AIM OF THE TASK » Every record, down to the last line, must be given again exactly.

LISTED RECORDS »

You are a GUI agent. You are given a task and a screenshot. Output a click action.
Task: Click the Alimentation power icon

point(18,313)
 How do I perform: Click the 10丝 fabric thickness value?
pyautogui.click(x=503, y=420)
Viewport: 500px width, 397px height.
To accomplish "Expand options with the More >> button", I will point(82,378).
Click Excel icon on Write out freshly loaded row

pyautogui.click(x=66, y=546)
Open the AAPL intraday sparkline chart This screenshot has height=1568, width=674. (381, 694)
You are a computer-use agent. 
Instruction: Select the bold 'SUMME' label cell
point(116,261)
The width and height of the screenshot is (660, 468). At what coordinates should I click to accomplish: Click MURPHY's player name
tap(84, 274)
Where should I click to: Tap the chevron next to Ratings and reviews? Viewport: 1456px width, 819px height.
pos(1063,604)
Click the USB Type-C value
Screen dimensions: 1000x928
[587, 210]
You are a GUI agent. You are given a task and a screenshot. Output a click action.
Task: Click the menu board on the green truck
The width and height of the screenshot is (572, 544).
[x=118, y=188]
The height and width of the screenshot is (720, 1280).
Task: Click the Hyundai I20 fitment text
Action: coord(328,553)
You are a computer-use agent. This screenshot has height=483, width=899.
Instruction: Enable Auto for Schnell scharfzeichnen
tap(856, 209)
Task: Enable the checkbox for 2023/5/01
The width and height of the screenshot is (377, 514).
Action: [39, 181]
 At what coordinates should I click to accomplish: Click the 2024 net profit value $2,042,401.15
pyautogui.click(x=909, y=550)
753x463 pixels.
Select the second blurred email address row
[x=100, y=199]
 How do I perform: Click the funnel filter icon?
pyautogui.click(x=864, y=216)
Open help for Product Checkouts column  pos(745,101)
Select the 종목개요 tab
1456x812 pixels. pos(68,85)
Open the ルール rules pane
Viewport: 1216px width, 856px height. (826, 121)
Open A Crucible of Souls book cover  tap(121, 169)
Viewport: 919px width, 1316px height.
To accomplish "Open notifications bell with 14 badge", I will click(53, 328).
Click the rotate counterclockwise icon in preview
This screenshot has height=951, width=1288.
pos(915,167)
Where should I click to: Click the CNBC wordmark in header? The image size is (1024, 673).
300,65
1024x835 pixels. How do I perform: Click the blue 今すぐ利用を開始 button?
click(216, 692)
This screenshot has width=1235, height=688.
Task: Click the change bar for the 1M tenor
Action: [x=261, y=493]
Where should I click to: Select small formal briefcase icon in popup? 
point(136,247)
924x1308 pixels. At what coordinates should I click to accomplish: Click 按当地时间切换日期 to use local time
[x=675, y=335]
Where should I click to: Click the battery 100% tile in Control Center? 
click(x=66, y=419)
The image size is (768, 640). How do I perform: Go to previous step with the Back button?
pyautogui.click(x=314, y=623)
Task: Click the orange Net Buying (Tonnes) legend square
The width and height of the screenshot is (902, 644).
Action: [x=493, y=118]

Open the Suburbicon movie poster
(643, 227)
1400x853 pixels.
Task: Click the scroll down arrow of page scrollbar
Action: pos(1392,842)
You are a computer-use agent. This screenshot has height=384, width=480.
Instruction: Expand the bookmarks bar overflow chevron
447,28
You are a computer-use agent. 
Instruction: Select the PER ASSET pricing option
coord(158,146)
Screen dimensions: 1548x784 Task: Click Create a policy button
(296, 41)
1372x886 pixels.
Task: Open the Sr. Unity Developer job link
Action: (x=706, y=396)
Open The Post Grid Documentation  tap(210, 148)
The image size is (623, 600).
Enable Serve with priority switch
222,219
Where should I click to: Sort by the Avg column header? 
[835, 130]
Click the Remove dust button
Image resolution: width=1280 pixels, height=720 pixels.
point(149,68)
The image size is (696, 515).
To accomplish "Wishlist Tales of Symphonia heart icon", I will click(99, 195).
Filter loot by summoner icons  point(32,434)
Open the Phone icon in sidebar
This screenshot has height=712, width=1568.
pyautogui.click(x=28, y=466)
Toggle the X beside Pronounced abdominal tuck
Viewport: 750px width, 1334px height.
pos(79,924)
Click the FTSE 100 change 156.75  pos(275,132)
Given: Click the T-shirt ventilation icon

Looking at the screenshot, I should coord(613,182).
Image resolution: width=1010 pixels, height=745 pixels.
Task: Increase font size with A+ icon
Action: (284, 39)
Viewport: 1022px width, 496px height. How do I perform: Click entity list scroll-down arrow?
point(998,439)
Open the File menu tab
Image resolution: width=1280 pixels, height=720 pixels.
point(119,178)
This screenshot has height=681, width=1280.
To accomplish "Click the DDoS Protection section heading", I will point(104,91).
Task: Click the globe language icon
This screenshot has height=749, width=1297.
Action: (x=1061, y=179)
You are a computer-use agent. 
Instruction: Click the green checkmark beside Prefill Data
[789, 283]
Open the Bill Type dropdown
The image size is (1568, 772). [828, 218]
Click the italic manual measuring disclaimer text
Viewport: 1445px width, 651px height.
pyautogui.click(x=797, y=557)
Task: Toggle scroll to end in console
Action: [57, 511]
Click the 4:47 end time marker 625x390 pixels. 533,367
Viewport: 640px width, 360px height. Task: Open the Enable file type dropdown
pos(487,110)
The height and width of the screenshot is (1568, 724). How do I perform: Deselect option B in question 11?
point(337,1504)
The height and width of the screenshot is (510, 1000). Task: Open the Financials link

REPLY TO THE EXERCISE »
You are a GUI agent. You are given a task and a screenshot. Output a click action.
Task: Click the Alimentation power icon

point(18,313)
 How do I perform: Click the 10丝 fabric thickness value?
pyautogui.click(x=503, y=420)
Viewport: 500px width, 397px height.
To accomplish "Expand options with the More >> button", I will point(82,378).
Click Excel icon on Write out freshly loaded row

pyautogui.click(x=66, y=546)
Open the AAPL intraday sparkline chart This screenshot has height=1568, width=674. (381, 694)
You are a computer-use agent. 
Instruction: Select the bold 'SUMME' label cell
point(116,261)
The width and height of the screenshot is (660, 468). At what coordinates should I click to accomplish: Click MURPHY's player name
tap(84, 274)
Where should I click to: Tap the chevron next to Ratings and reviews? Viewport: 1456px width, 819px height.
pos(1063,604)
Click the USB Type-C value
Screen dimensions: 1000x928
[587, 210]
You are a GUI agent. You are given a task and a screenshot. Output a click action.
Task: Click the menu board on the green truck
The width and height of the screenshot is (572, 544).
[x=118, y=188]
The height and width of the screenshot is (720, 1280).
Task: Click the Hyundai I20 fitment text
Action: coord(328,553)
You are a computer-use agent. This screenshot has height=483, width=899.
Instruction: Enable Auto for Schnell scharfzeichnen
tap(856, 209)
Task: Enable the checkbox for 2023/5/01
The width and height of the screenshot is (377, 514).
Action: [39, 181]
 At what coordinates should I click to accomplish: Click the 2024 net profit value $2,042,401.15
pyautogui.click(x=909, y=550)
753x463 pixels.
Select the second blurred email address row
[x=100, y=199]
 How do I perform: Click the funnel filter icon?
pyautogui.click(x=864, y=216)
Open help for Product Checkouts column  pos(745,101)
Select the 종목개요 tab
1456x812 pixels. pos(68,85)
Open the ルール rules pane
Viewport: 1216px width, 856px height. (826, 121)
Open A Crucible of Souls book cover  tap(121, 169)
Viewport: 919px width, 1316px height.
To accomplish "Open notifications bell with 14 badge", I will click(53, 328).
Click the rotate counterclockwise icon in preview
This screenshot has height=951, width=1288.
pos(915,167)
Where should I click to: Click the CNBC wordmark in header? The image size is (1024, 673).
300,65
1024x835 pixels. How do I perform: Click the blue 今すぐ利用を開始 button?
click(216, 692)
This screenshot has width=1235, height=688.
Task: Click the change bar for the 1M tenor
Action: [x=261, y=493]
Where should I click to: Select small formal briefcase icon in popup? 
point(136,247)
924x1308 pixels. At what coordinates should I click to accomplish: Click 按当地时间切换日期 to use local time
[x=675, y=335]
Where should I click to: Click the battery 100% tile in Control Center? 
click(x=66, y=419)
The image size is (768, 640). How do I perform: Go to previous step with the Back button?
pyautogui.click(x=314, y=623)
Task: Click the orange Net Buying (Tonnes) legend square
The width and height of the screenshot is (902, 644).
Action: [x=493, y=118]

Open the Suburbicon movie poster
(643, 227)
1400x853 pixels.
Task: Click the scroll down arrow of page scrollbar
Action: pos(1392,842)
You are a computer-use agent. This screenshot has height=384, width=480.
Instruction: Expand the bookmarks bar overflow chevron
447,28
You are a computer-use agent. 
Instruction: Select the PER ASSET pricing option
coord(158,146)
Screen dimensions: 1548x784 Task: Click Create a policy button
(296, 41)
1372x886 pixels.
Task: Open the Sr. Unity Developer job link
Action: (x=706, y=396)
Open The Post Grid Documentation  tap(210, 148)
The image size is (623, 600).
Enable Serve with priority switch
222,219
Where should I click to: Sort by the Avg column header? 
[835, 130]
Click the Remove dust button
Image resolution: width=1280 pixels, height=720 pixels.
point(149,68)
The image size is (696, 515).
To accomplish "Wishlist Tales of Symphonia heart icon", I will click(99, 195).
Filter loot by summoner icons  point(32,434)
Open the Phone icon in sidebar
This screenshot has height=712, width=1568.
pyautogui.click(x=28, y=466)
Toggle the X beside Pronounced abdominal tuck
Viewport: 750px width, 1334px height.
pos(79,924)
Click the FTSE 100 change 156.75  pos(275,132)
Given: Click the T-shirt ventilation icon

Looking at the screenshot, I should coord(613,182).
Image resolution: width=1010 pixels, height=745 pixels.
Task: Increase font size with A+ icon
Action: (284, 39)
Viewport: 1022px width, 496px height. How do I perform: Click entity list scroll-down arrow?
point(998,439)
Open the File menu tab
Image resolution: width=1280 pixels, height=720 pixels.
point(119,178)
This screenshot has height=681, width=1280.
To accomplish "Click the DDoS Protection section heading", I will point(104,91).
Task: Click the globe language icon
This screenshot has height=749, width=1297.
Action: (x=1061, y=179)
You are a computer-use agent. 
Instruction: Click the green checkmark beside Prefill Data
[789, 283]
Open the Bill Type dropdown
The image size is (1568, 772). [828, 218]
Click the italic manual measuring disclaimer text
Viewport: 1445px width, 651px height.
pyautogui.click(x=797, y=557)
Task: Toggle scroll to end in console
Action: [57, 511]
Click the 4:47 end time marker 625x390 pixels. 533,367
Viewport: 640px width, 360px height. Task: Open the Enable file type dropdown
pos(487,110)
The height and width of the screenshot is (1568, 724). How do I perform: Deselect option B in question 11?
point(337,1504)
The height and width of the screenshot is (510, 1000). Task: Open the Financials link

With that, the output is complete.